Although we observed an improvement of PH following BPA, the insufficient drop in PVR results may have been influenced by PAH (Group 1), not only CTEPH. We plan to continue to monitor the patient’s progress carefully and treat her with pulmonary vasodilators and BPA. Since SSc is a complex, systemic multi-organ connective tissue disease, an overlap between more than one type of PH is experienced. Newly diagnosed PH in patients with SSc should be screened for CTEPH by enhanced thoracic CT and lung perfusion scans, and so on.

In conclusion, we report a rare case of a patient with SSc who developed CTEPH. We treated her with pulmonary vasodilators and BPA. Our case findings and outcome suggest that it is important to identify CTEPH among patients of SSc with PH to improve treatment decision and patient’s prognosis.

Lead author biography

Tomoyo Matsui, MD, is a senior resident of cardiology at the Tokyo Women’s Medical University. She graduated from the Aichi Medical University in 2017. She completed her junior residency programme in 2019 and started her career as a cardiologist in 2017. Membership: The Japanese Circulation Society and The Japanese Heart Failure Society.

Supplementary material

Supplementary material is available at European Heart Journal - Case Reports online.
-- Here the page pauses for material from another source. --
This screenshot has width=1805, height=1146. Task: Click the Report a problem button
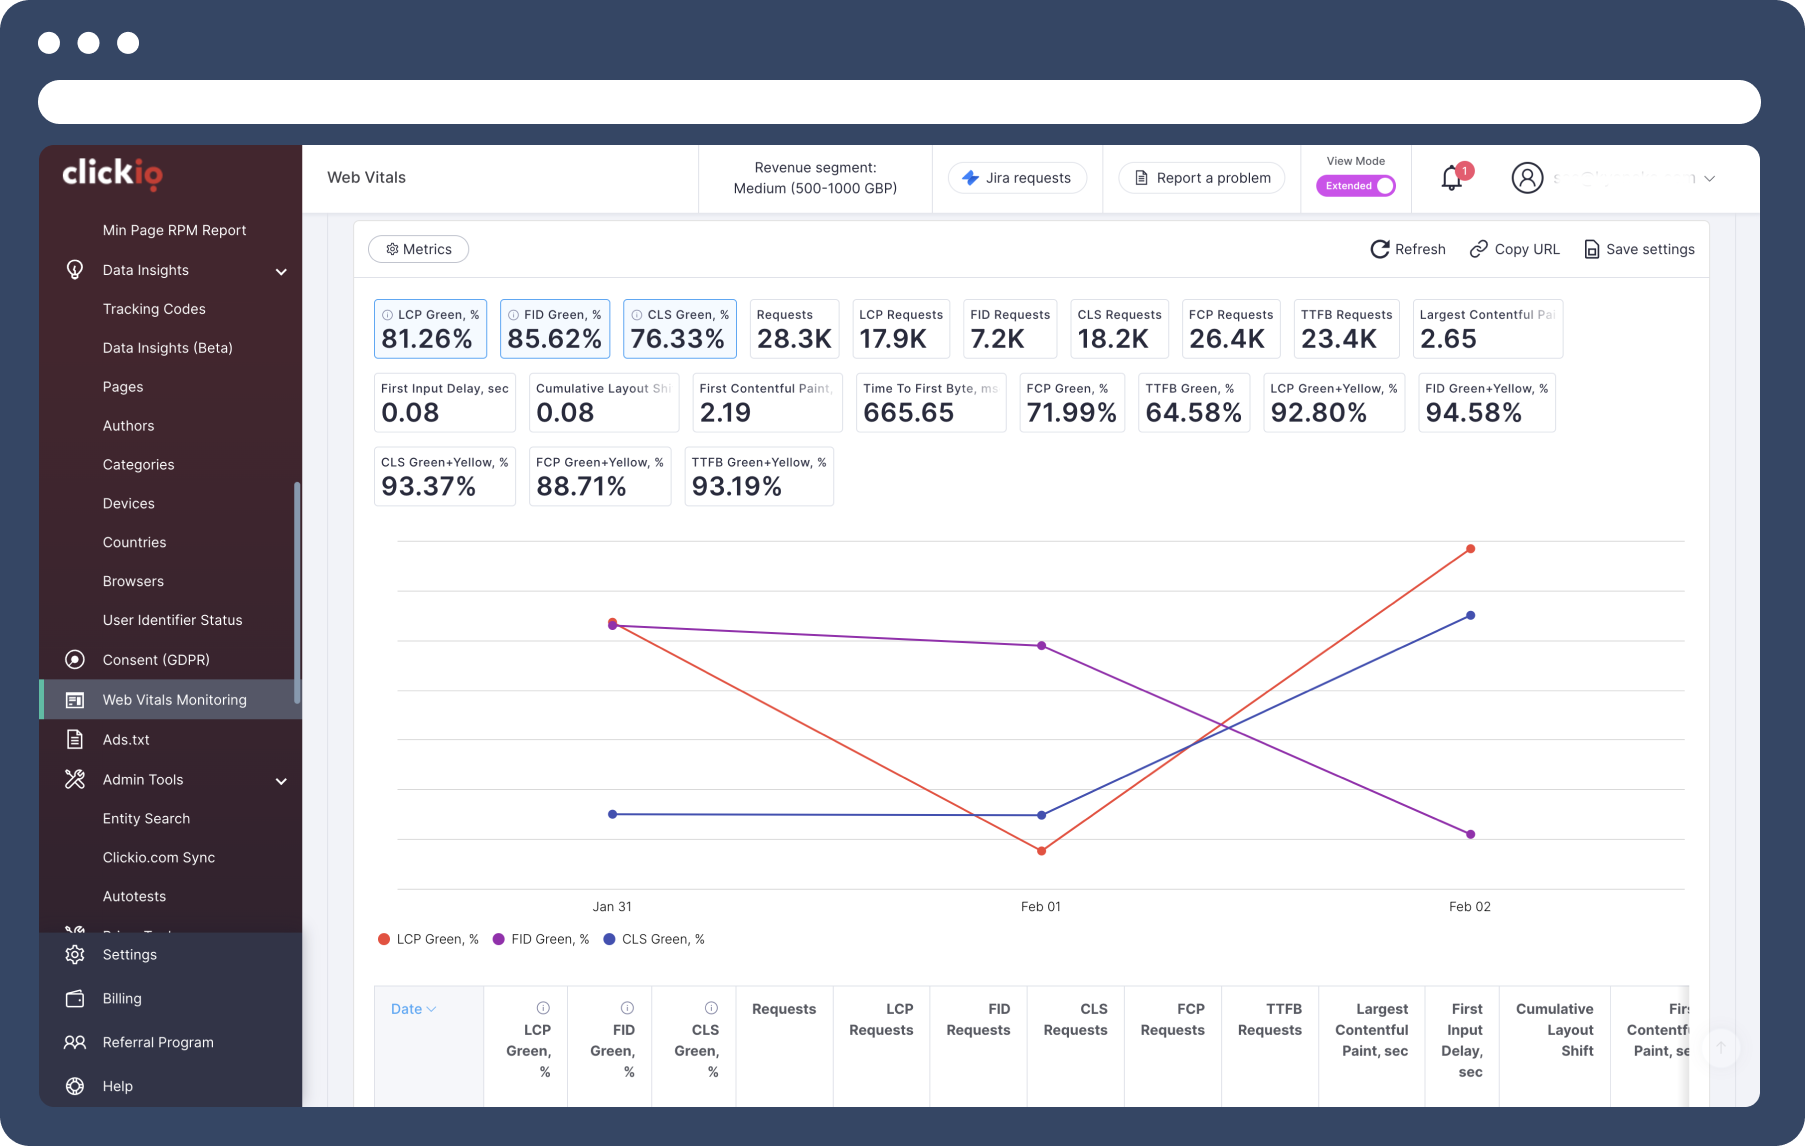coord(1202,178)
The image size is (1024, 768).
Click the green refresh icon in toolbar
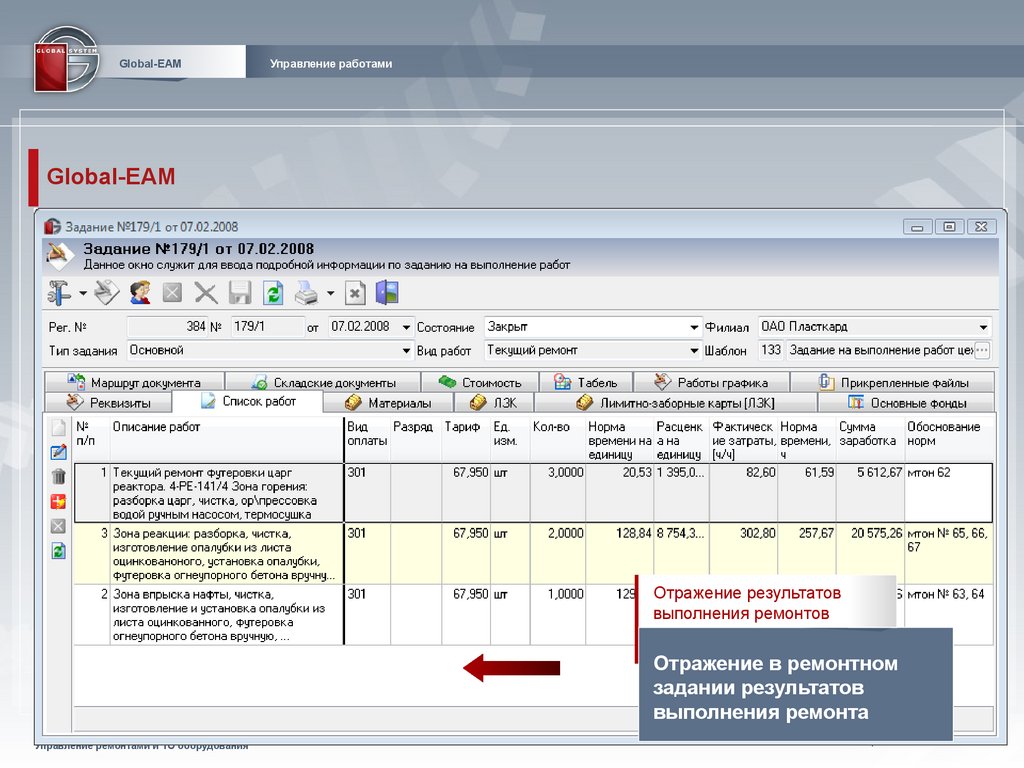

Slide sets: A fully edited slide set detailing this case and suitable for local presentation is available online as Supplementary data.

Consent: The authors confirm that written consent for submission and publication of this case report including images and associated text has been obtained from the patient in line with COPE guidance.

Conflict of interest: None declared.

Funding: None declared.

Click here for additional data file.

Time	Events
11 years ago	Patient was diagnosed with systemic sclerosis.
4 months ago	Patient became awareness of shortness of breath and leg oedema.
Day 0	Right heart catheterization (RHC) revealed severe pulmonary hypertension (PH) evidenced by mean pulmonary artery pressure of 38 mmHg and pulmonary vascular resistance (PVR) of 18.7 wood unit (WU).
	Chronic thromboembolic PH (CTEPH) was suspected based on the computed tomography and lung perfusion scans.
	The patient was administered pulmonary vasodilators.
Day 63	Pulmonary angiography was performed, and the patient was diagnosed with CTEPH. Balloon pulmonary angioplasty (BPA) was subsequently performed.
Day 317	After several BPA procedures, follow-up RHC revealed decreased pulmonary arterial pressure and increased cardiac output, i.e. PVR was 8.7 WU, which was decreased.